Single-cell suspensions were preincubated with constant immunoglobulin Fragment (Fc)-receptor blocking antibody (anti-CD16/CD32, Clone 93, #14-0161, eBioscience) to block nonspecific binding. The cells were incubated with fluorophore-conjugated antibodies specific for ms CD4 APC (#17-0041), ms CD8 FITC (#11-0081), ms CD11b FITC (#11-0112c), ms CD45 APC (#17-0451-82), ms CD19 PE (#12-0193), ms B220 PE cy5.5 (#45-042-80), ms Ly6G PE (#61-9668, clone 1A8), and ms MHC II PE (#12-5321-81) for 30 min at room temperature followed by washing twice with 500 μL PBS-2% FBS. Flow cytometry data were acquired with Accuri C6 (BD Biosciences) equipped with 488-nm and 633-nm lasers. Color compensation was applied uniformly to all samples using negative-stained and single-stained control. Data analysis was performed using FlowJo software.

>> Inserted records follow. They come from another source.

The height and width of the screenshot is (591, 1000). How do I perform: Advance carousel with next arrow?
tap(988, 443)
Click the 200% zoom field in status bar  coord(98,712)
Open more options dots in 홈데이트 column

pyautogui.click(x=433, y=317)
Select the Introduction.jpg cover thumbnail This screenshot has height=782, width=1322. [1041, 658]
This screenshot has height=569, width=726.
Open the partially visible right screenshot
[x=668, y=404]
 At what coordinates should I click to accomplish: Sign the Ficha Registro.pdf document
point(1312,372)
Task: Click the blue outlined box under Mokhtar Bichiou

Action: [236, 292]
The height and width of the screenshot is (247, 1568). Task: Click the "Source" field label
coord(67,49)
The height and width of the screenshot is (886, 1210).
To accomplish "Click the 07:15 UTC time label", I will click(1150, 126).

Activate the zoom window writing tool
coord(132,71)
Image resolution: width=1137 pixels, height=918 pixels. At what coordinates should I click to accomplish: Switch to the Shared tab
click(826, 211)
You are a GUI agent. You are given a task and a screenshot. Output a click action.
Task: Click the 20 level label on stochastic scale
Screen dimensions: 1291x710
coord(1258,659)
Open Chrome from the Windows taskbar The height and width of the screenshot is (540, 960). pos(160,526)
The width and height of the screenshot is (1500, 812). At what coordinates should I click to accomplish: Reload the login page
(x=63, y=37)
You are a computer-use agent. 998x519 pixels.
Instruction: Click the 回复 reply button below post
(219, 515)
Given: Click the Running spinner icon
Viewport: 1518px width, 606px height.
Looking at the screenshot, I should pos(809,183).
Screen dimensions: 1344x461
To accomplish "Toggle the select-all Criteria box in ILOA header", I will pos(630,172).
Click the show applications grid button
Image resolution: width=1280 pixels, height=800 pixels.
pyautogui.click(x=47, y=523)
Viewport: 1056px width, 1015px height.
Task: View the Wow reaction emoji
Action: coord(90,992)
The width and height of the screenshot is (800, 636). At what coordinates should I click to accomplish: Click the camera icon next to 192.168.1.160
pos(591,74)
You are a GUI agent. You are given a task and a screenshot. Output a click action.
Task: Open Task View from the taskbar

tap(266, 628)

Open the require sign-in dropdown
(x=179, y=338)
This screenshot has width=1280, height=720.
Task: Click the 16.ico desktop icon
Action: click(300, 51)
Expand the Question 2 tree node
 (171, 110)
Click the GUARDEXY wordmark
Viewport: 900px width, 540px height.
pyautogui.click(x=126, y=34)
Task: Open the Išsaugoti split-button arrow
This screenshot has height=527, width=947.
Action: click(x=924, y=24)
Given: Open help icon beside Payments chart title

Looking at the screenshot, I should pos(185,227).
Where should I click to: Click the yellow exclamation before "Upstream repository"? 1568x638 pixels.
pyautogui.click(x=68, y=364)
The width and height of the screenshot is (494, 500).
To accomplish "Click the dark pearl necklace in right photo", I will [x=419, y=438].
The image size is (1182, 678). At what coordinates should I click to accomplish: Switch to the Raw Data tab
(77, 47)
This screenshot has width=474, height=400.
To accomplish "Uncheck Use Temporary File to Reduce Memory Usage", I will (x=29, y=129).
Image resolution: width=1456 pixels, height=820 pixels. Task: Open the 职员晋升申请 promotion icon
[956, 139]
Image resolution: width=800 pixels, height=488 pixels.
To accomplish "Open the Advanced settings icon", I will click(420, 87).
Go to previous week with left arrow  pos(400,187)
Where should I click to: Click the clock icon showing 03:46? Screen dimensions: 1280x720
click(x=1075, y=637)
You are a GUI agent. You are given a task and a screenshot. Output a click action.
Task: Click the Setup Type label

Intracellular ROS Analysis.

Intracellular ROS production was evaluated by flow cytometry using H₂DCF-DA (ALX-610-022, Enzo Life Sciences). Briefly, BMDM at the end of treatments were incubated with 25 µM H₂DCF-DA for 30 min at 37 °C. After washing with warm HBSS, the cells were resuspended in 100 µL of PBS containing 2% FBS and analyzed immediately using a flow cytometer equipped with a 488-nm laser for excitation (Accuri C6, BD Biosciences).

Statistical Analysis.

GraphPad Prism software was used for data analyses. Unless otherwise indicated, data were expressed as mean ± SEM. When appropriate, differences between two groups were analyzed with a two-tailed Student’s t test. Differences between more than two groups were analyzed with multivariate ANOVA followed by Bonferroni’s post hoc test. All of the datasets were tested for normal distribution using the D’Agostino-Pearson omnibus normality test to confirm the normal distribution. For the dataset that did not pass the normality test, a nonparametric method using Mann–Whitney U test was applied to define the significance as indicated in the figure legends. Differences were considered to be statistically significant when P < 0.05.

Data Availability

All study data are included in the main text and SI Appendix.